EXERCISE OBJECTIVE: Extract the full listing verbatim and drop any pictures from your copy.

PROVIDED DATA:
[Start of section]
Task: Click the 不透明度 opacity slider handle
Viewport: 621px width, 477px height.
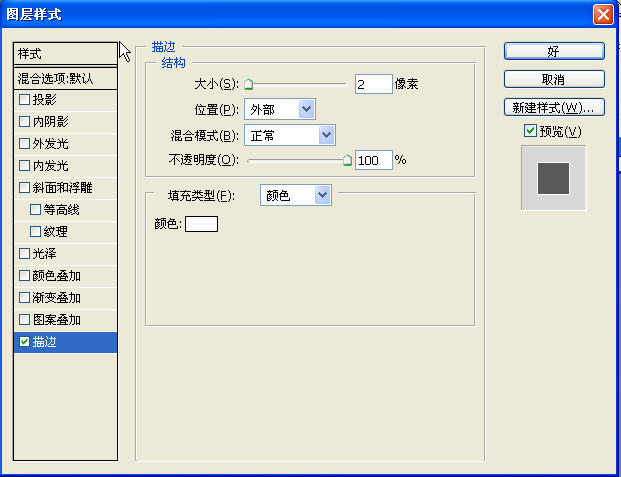Action: tap(347, 159)
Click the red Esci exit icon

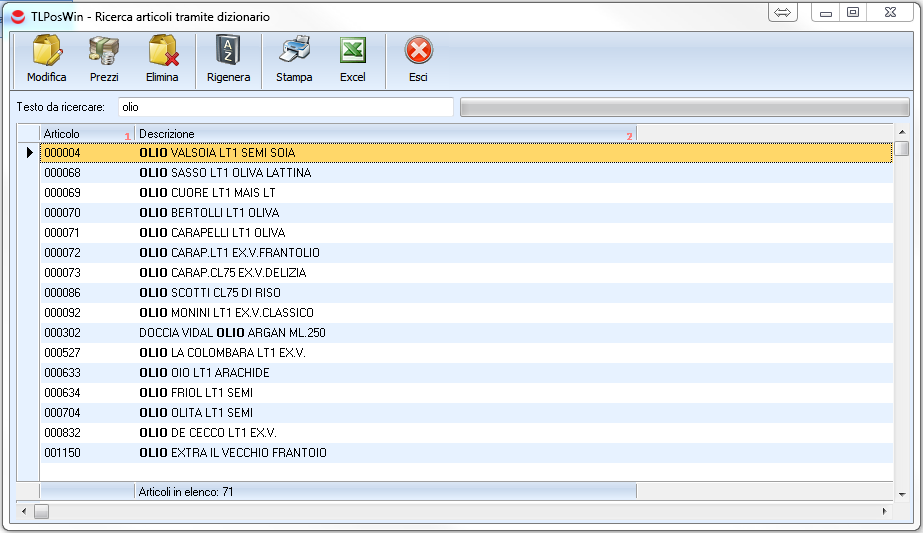(x=418, y=52)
[End of section]
WRITTEN RESPONSE:
Task: Click the 不透明度 opacity slider handle
Viewport: 621px width, 477px height.
Action: tap(347, 159)
Click the red Esci exit icon

(x=418, y=52)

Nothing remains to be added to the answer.